Because the other parties have vowed not to form a government with Wilders – a position confirmed by the Liberals’ parliamentary party leader last week – it is most likely that Rutte will ultimately form “Rutte III”, regardless of which of the two parties comes out on top. Because Labour and the other mid-sized parties, including the Christian Democrats, are polling so unimpressively, it looks most likely that to cobble Rutte III together, Rutte will need the support of four other parties – in a five-party coalition.

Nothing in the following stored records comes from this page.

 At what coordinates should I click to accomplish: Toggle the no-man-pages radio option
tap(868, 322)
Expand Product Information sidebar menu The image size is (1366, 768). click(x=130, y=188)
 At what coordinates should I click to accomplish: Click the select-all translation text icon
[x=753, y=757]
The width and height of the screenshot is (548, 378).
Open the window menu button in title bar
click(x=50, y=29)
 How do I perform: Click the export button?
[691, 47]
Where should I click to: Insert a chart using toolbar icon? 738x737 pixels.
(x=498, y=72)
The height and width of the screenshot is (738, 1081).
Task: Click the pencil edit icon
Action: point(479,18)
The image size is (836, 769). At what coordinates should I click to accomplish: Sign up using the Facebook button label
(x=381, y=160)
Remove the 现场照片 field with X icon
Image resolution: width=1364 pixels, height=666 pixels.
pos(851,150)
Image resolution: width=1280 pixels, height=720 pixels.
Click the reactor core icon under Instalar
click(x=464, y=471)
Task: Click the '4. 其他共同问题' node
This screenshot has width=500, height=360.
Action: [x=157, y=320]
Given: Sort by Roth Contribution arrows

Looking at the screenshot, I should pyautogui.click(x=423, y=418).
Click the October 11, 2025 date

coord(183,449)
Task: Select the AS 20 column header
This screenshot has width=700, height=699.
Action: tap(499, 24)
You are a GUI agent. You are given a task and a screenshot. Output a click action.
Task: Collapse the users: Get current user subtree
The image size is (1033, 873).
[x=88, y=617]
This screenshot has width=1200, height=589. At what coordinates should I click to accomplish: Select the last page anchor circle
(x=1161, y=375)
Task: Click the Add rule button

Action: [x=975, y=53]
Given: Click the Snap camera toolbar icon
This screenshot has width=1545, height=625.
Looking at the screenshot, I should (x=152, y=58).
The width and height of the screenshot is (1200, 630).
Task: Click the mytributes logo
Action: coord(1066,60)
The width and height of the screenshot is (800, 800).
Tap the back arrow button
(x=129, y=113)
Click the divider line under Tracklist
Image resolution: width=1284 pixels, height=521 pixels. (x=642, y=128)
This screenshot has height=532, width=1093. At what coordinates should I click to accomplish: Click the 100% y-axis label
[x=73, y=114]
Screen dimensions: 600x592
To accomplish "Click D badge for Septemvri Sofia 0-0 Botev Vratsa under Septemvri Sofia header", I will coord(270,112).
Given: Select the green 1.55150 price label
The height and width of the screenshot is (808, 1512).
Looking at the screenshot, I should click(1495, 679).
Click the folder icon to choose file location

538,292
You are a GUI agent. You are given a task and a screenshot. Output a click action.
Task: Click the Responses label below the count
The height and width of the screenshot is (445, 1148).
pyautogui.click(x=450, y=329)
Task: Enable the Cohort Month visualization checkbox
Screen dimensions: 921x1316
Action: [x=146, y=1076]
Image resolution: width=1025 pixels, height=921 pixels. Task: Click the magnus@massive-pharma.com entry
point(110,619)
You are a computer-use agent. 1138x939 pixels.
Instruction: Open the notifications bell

The bad news about a five-party coalition is that it will take longer to form, be less stable and less decisive in implementing policy. The good news about a five-party coalition formed by Rutte, in particular, however, is that a Nexit referendum – on the Netherlands’ continuing membership of the EU – can “virtually” be ruled out, says the ABN-Amro analysis.

Political scientist Hans Vollaard of Leiden University agrees that a five-party outcome is the most likely. He agrees too that Wilders is considered “too controversial to be included in a government”. That will certainly be the position entering negotiations – but will it be the same position coming out?